A CAREER PATH
(For Jellyfish)



If you seek immortality, be forewarned. It tends to go on forever.

If you persist, the likeliest option will be "mind uploading," wherein your thoughts, personality, emotions, and fantasies are electrically migrated from aging neurons to state-of-the-art silicon.


Combine that with a robotic replacement body and you'll be good to go (at least until your 100,000-mile service). And don't worry that friends might think you've become a rusty, hard-shelled, fuse-blowing automaton. What they'll actually think is that you haven't change a bit.

Your second option is to masquerade as a Turritopsis dohrnii, the immortal jellyfish (not making this up). Turritopsis dohrnii can, after reaching maturity, slowly revert back to its youth and begin the entire cycle again, a process that in theory can go on forever, though most of the jellyfish succumb to predation or disease.

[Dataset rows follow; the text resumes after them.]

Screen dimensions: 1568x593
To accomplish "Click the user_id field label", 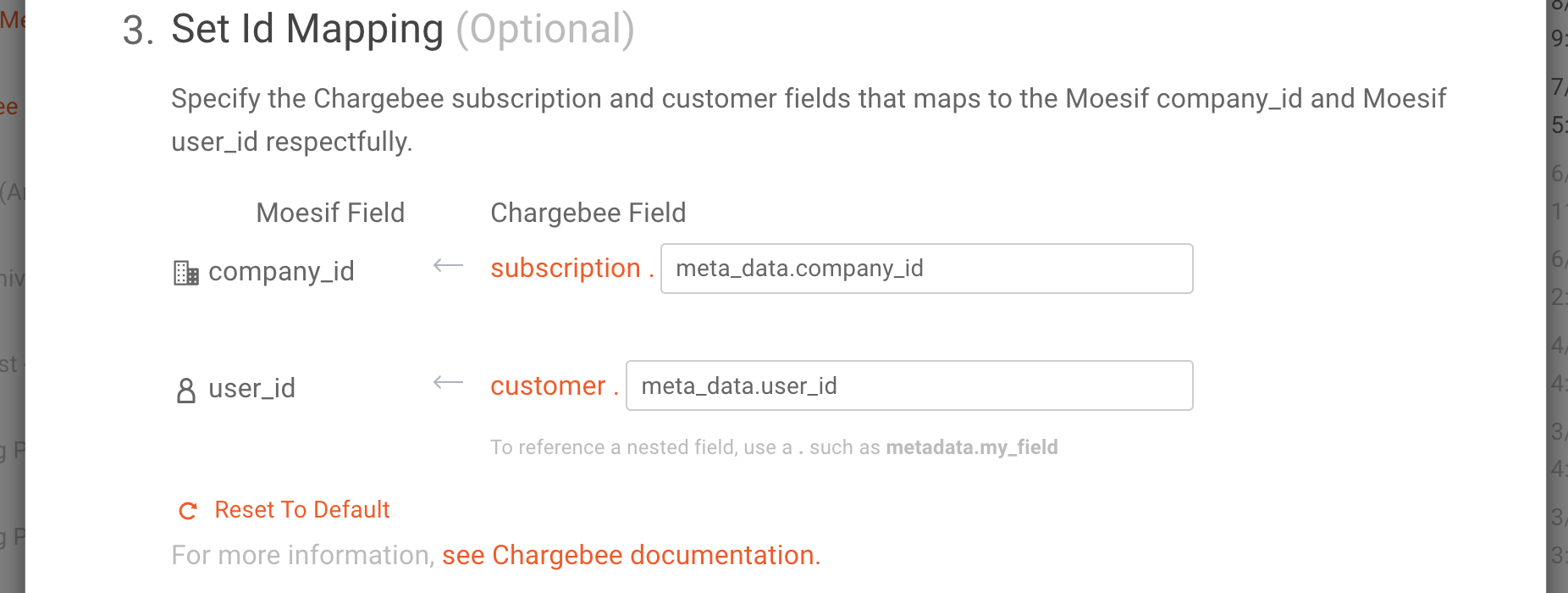I will pos(251,389).
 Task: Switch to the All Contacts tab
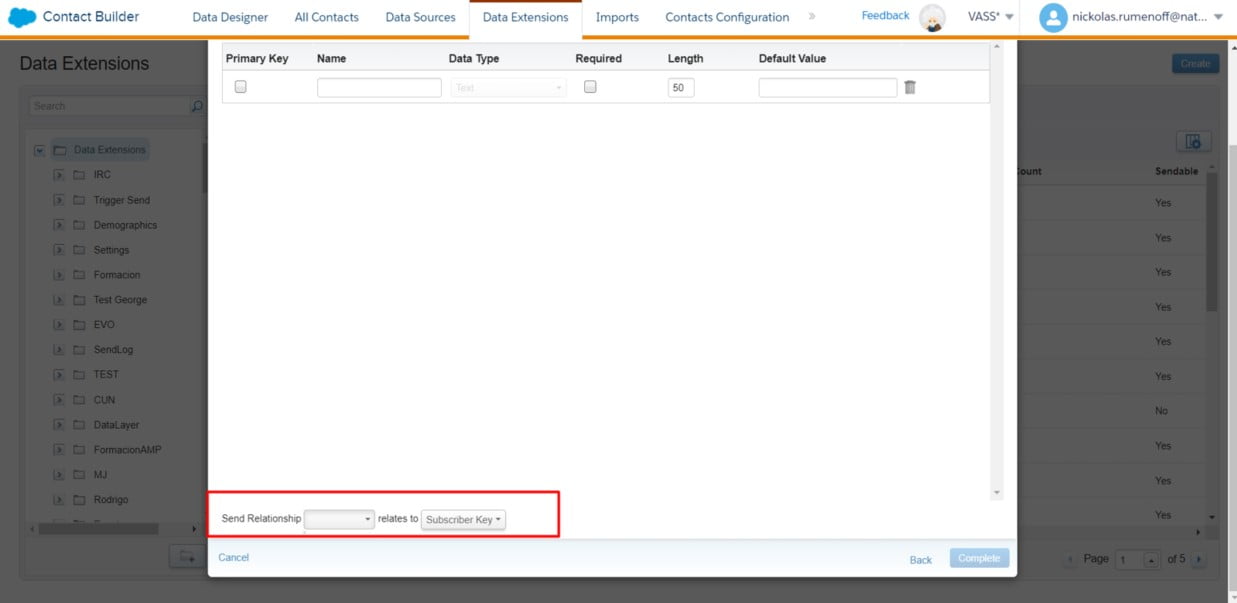(x=326, y=17)
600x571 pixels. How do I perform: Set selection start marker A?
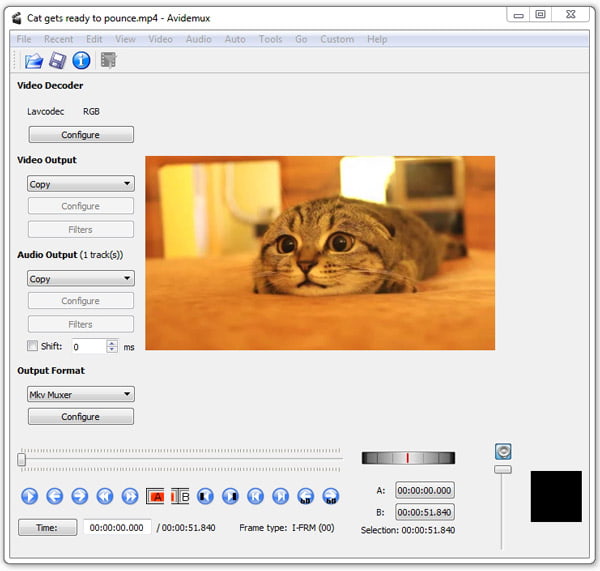click(x=156, y=496)
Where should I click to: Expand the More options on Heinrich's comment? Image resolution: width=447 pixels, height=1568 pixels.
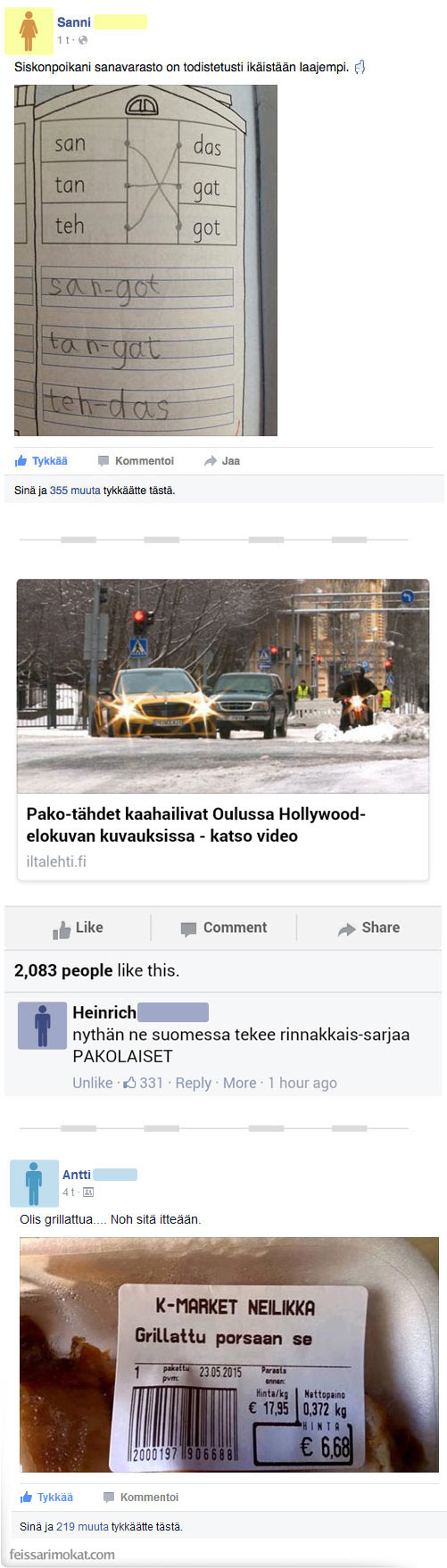click(x=240, y=1083)
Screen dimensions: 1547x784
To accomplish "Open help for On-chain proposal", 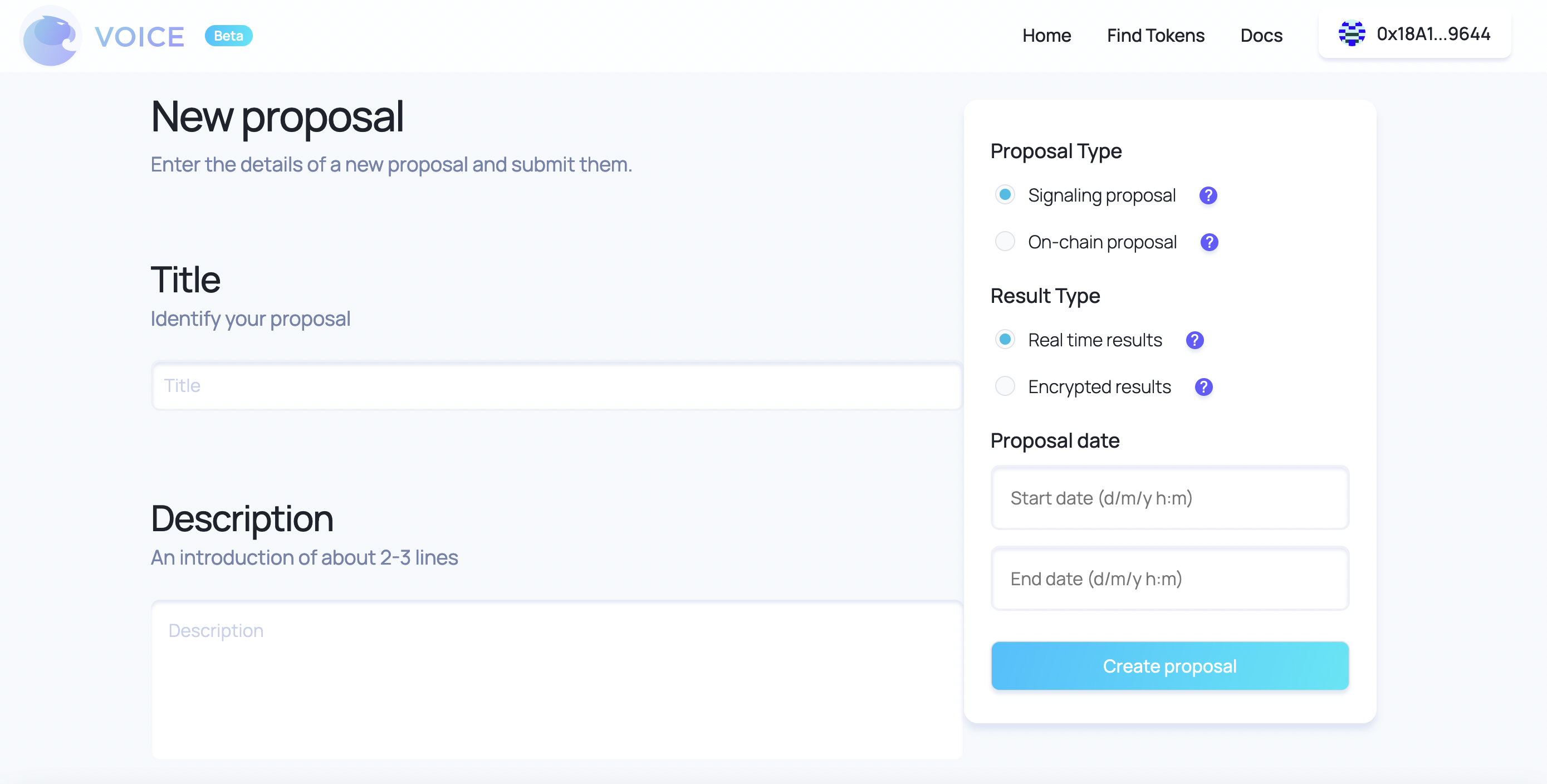I will coord(1209,243).
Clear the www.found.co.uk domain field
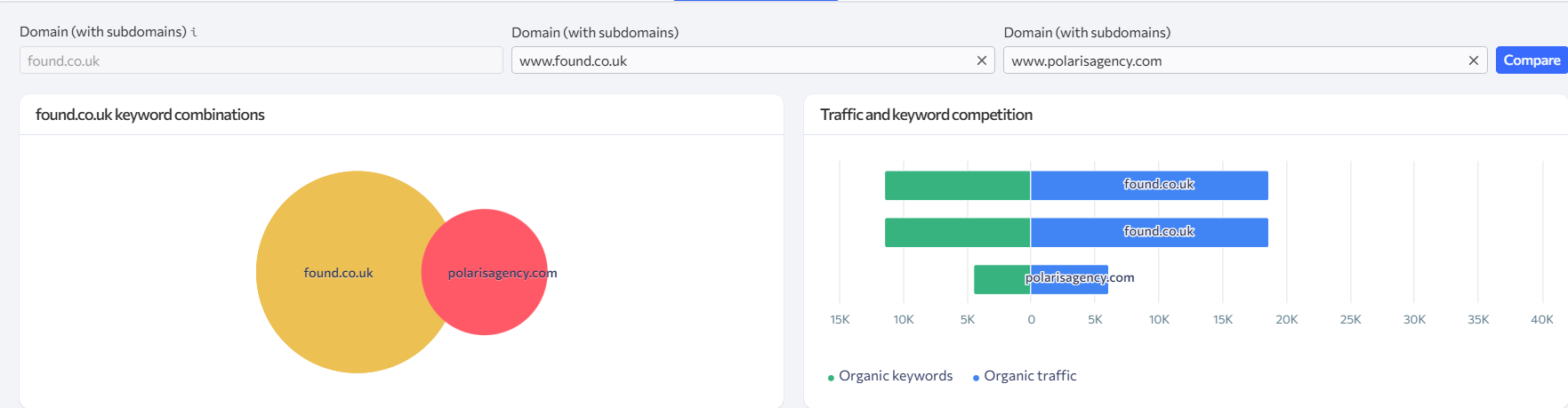Image resolution: width=1568 pixels, height=408 pixels. pos(981,60)
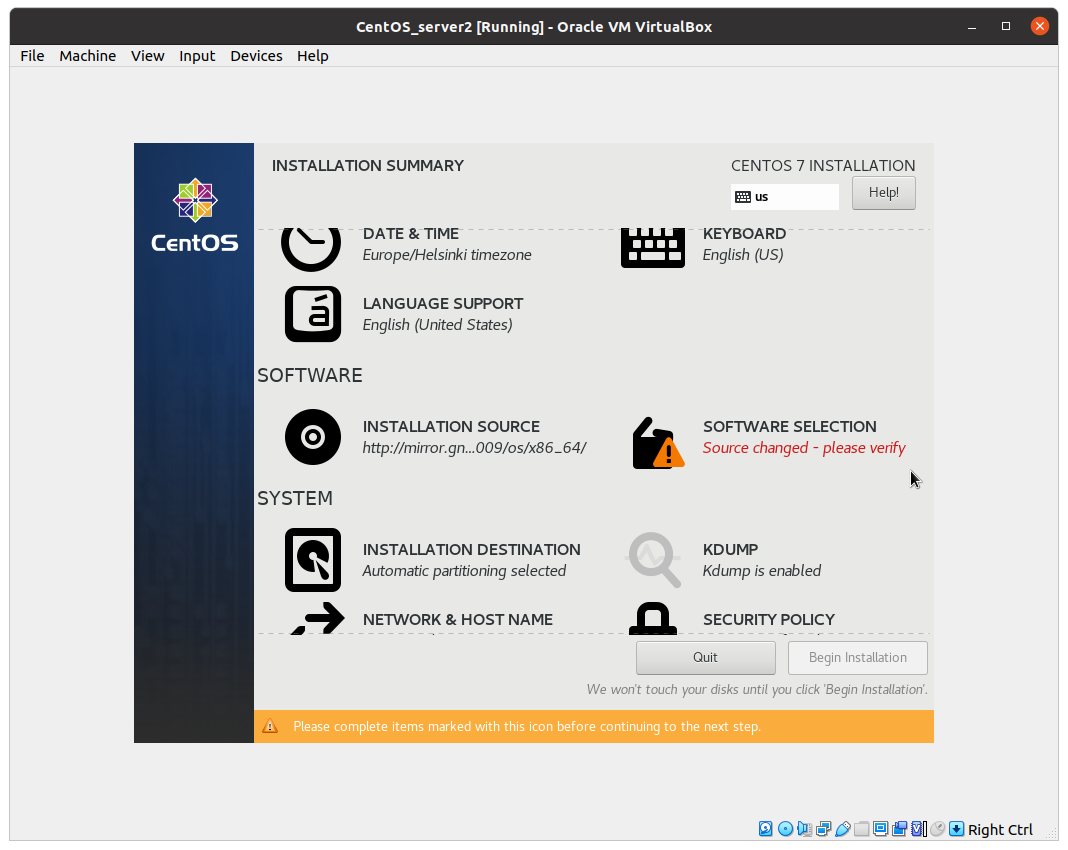Open the Devices menu
The image size is (1068, 850).
[x=256, y=56]
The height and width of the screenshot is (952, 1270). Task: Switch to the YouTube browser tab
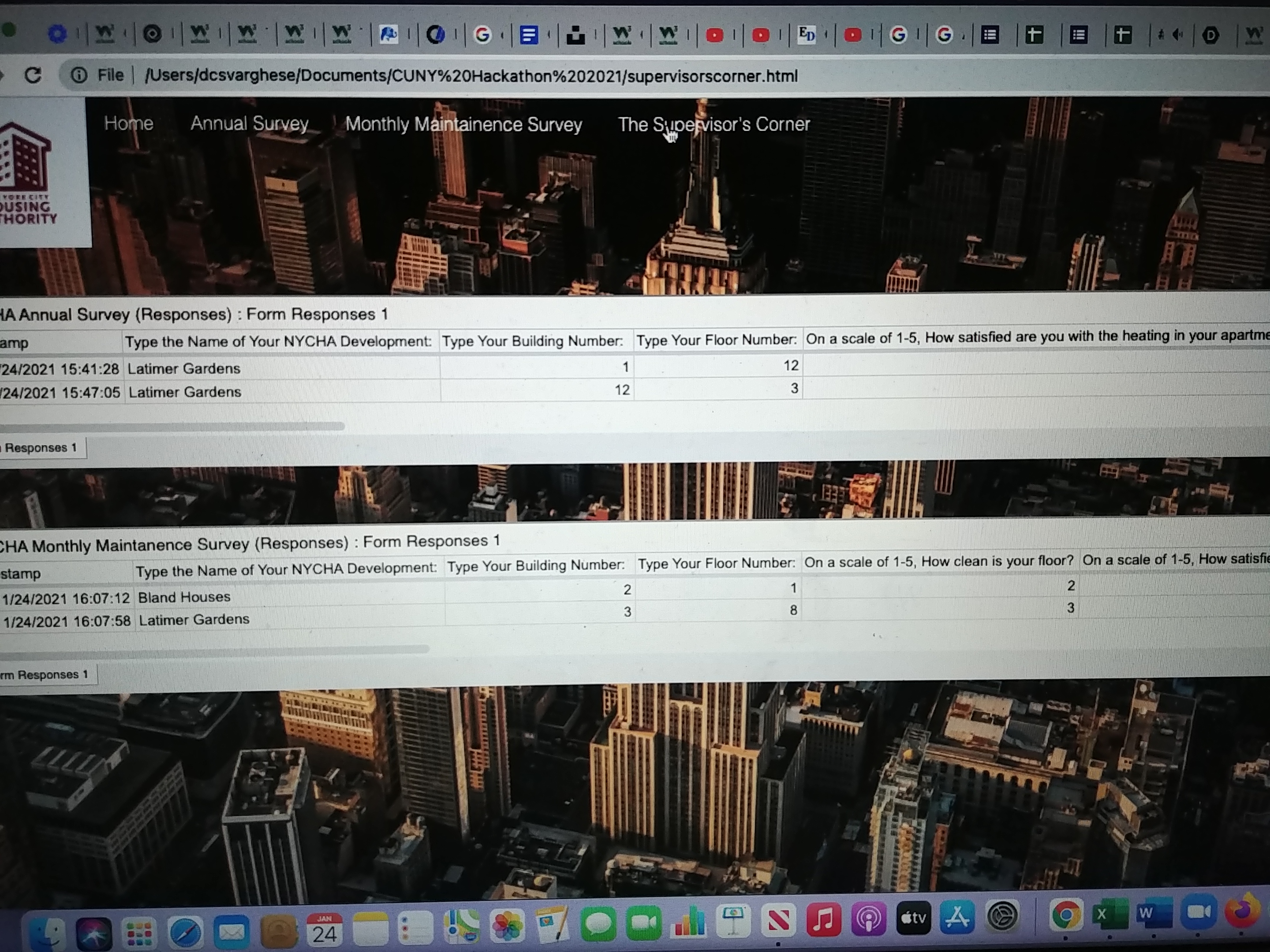pos(714,36)
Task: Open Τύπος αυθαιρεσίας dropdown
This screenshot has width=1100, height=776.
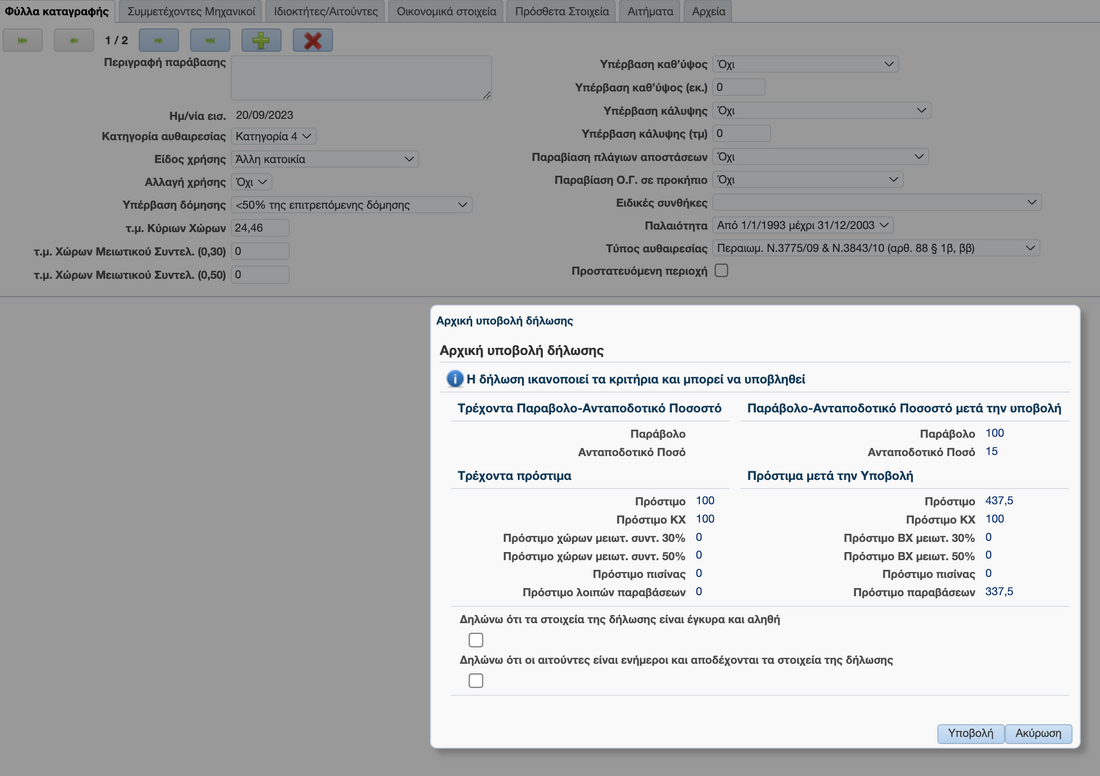Action: 876,248
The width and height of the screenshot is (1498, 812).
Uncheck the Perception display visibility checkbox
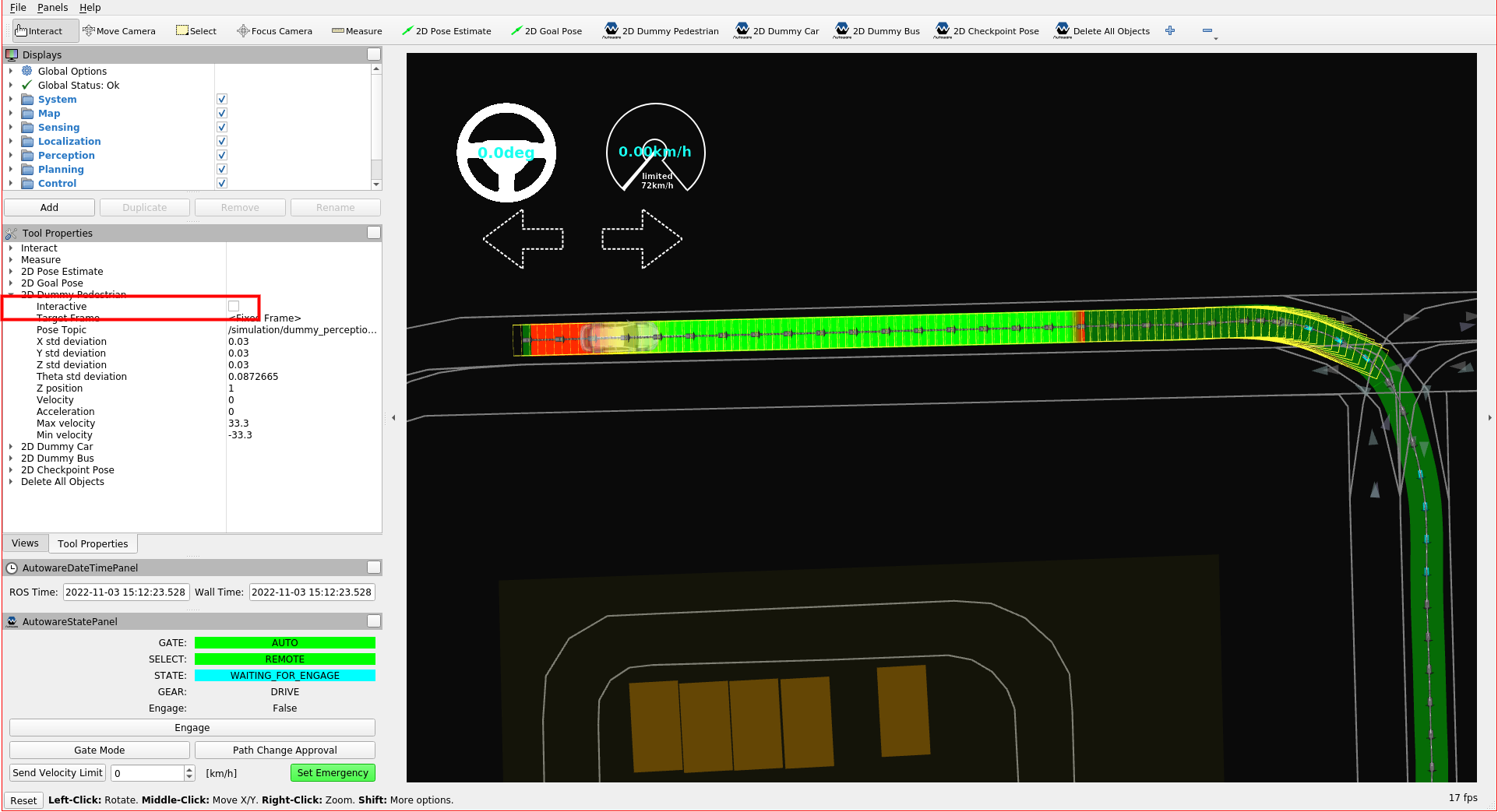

But there’s another viable cause for jellyfish demise, one that relates to the downside of eternal life, and to a possible career path for jellyfish. Simply put, Turritopsis dohrnii dies of boredom.

Consider the life of jellyfish. First, they’re not fish, they’re not even vertebrates, they’re spineless. Second, their nervous system is comprised solely of nerves that stretch along the outer body, with no brain, they’re brainless. Third, nobody likes jellyfish, they’re unpopular. And finally, they’re gelatinous blobs that float around, they’re do-nothings.


That’s why jellyfish would thrive in the United States Congress—as spineless, brainless, unpopular, do-nothing gelatinous blobs, they’d fit right in. And whereas a typical Congressperson, being human (more or less), can serve for perhaps fifty years at most, an immortal jellyfish could serve forever, thus sparing constituents the hassle of thinking about whom to vote for. And for the jellyfish, though saddled with immortality and Beltway traffic, they at least would have good perks, like interns and free airport parking.

PS: If comparing Congress to jellyfish seems disrespectful, I’d like to apologize to the jellyfish.